How Apple's iPhone Changed Verizon Wireless

Includes: AAPL, GOOG, T, VZ
by: Larry Dignan

Verizon Wireless (NYSE:VZ) is reportedly talking to Google (NASDAQ:GOOG) about using its upcoming mobile operating system. It has unveiled a bevy of phones for the holiday season and generally seems more hip overall–at least for Verizon. So why the change?

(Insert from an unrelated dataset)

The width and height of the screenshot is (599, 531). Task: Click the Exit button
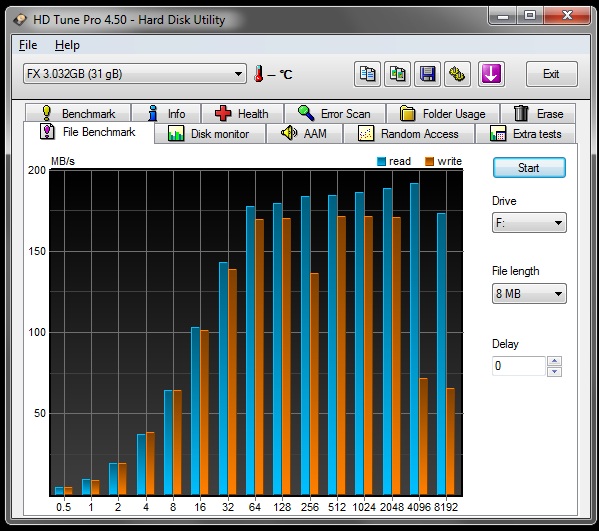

Two words: Apple (NASDAQ:AAPL)’s iPhone.

There is no way Verizon, which arguably has the best network but a lackluster phone lineup, would be this aggressive if it weren’t for a potential AT&T (NYSE:T)/Apple iPhone threat (which by the way hasn’t materialized for Verizon Wireless yet). The iPhone means rivals have to generate some kind of cool factor. Verizon Wireless is so aware of this that it’s even chatting with Google, which may be bidding for 700 Mhz wireless spectrum.

To wit:

  • The Wall Street Journal reports that Verizon Wireless is in advanced talks with Google about using the search giant’s mobile operating system for its handsets. The move is notable because Google would get a huge win with Verizon Wireless on board. Verizon would get cheaper handsets–Google’s mobile OS would be open source–and Google gets to dent Microsoft’s Windows Mobile and more ads of course.
  • Verizon Wireless has dropped its complaints about the FCC’s rules over the upcoming 700 Mhz auction. The Journal tried to link the Google talks with the FCC developments but they may not be related. It could be that Verizon figures its better to play ball than fight the inevitable freeing of wireless phones.
  • Verizon Wireless’ new phone lineup is pretty sharp. Verizon Wireless is notorious for having a weak phone lineup. Want a snazzy handset? Wait a year–or more–for it to appear at Verizon Wireless. Meanwhile, Sprint (NYSE:S) and AT&T already have it. That’s changing and as a Verizon Wireless customer (with a clunky Motorola Q) it’s a welcome development.

These developments are quite a sea change for Verizon Wireless. Among wireless carriers, the innovators on phones and new technology have been T-Mobile and Sprint. There’s a good reason for that: Both are smaller than AT&T and Verizon Wireless and need to roll the dice to get bigger.